# Thread: local max/min and inflection point

1. ## local max/min and inflection point

The derivative of a function is f'(x)= (x-1)˛(x+3).
Find the value of x at each point where f has a
(a) local maximum
(b) local minimum
(c) point of inflection

I got that the maximum is at x=-3, and minimum at x=1. I got x=-5/3 and x=1 as points of inflection.
Can anyone tell me if I'm right, please?

2. Originally Posted by h4hv4hd4si4n
The derivative of a function is f'(x)= (x-1)˛(x+3).
Find the value of x at each point where f has a
(a) local maximum
(b) local minimum
(c) point of inflection

I got that the maximum is at x=-3, and minimum at x=1. I got x=-5/3 and x=1 as points of inflection.
Can anyone tell me if I'm right, please?
solve where derivative is zero and then check the signs on different intervals

3. The answers you have are for the graph of f'. You use f' to find where f is increasing and decreasing. If you put the graph of f' into your graphing calculator, you will see that it is negative (below the x axis) from - infinity to -3 and positive (above the x axis) from -3 to infinity. What this tells you is that the graph of f is decreasing (could be negative or positive) to the left of -3 and increasing (negative or positive) from -3 to 1 and also to the right of 1.

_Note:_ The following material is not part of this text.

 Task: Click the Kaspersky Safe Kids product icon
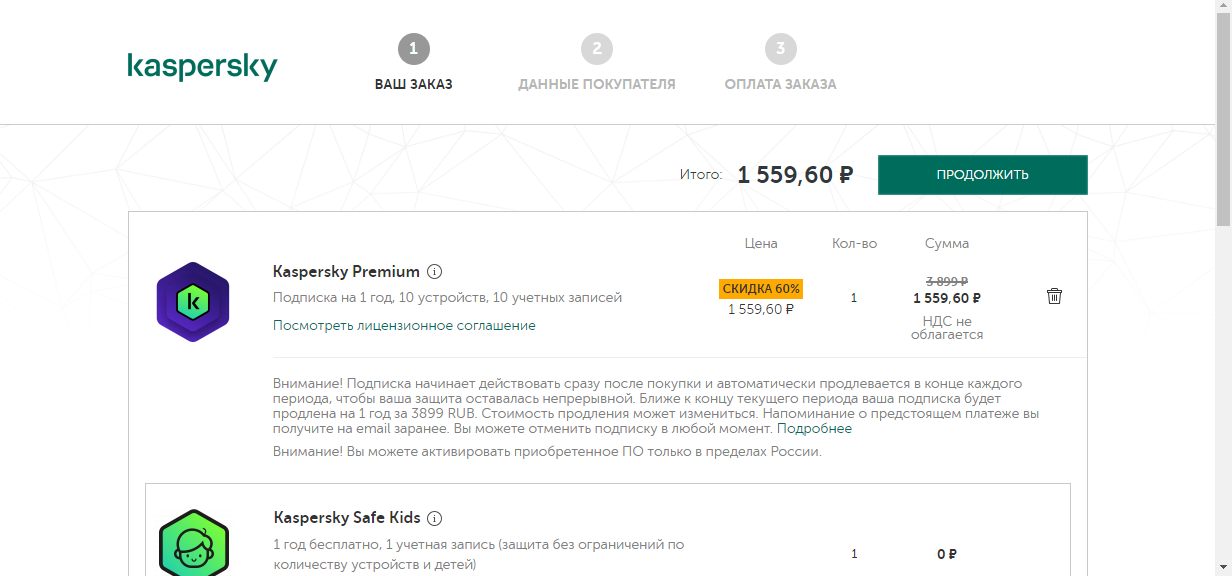(194, 543)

A minimum or maximum on the graph of f only occurs if there is a change from decreasing to increasing or vice versa. Since you only have one change of sign (which occurs when the derivative =0) this will be your local minimum. The graph of f does not have a local maximum. Now, f' does = 0 at x=1, but notice in the equation of f' that this zero has a power of 2. This tells you that it does equal zero at 1, but it only touches the x-axis, it does not cross it. So, there is no sign change at x=1 and therefore is not a candidate for max or min.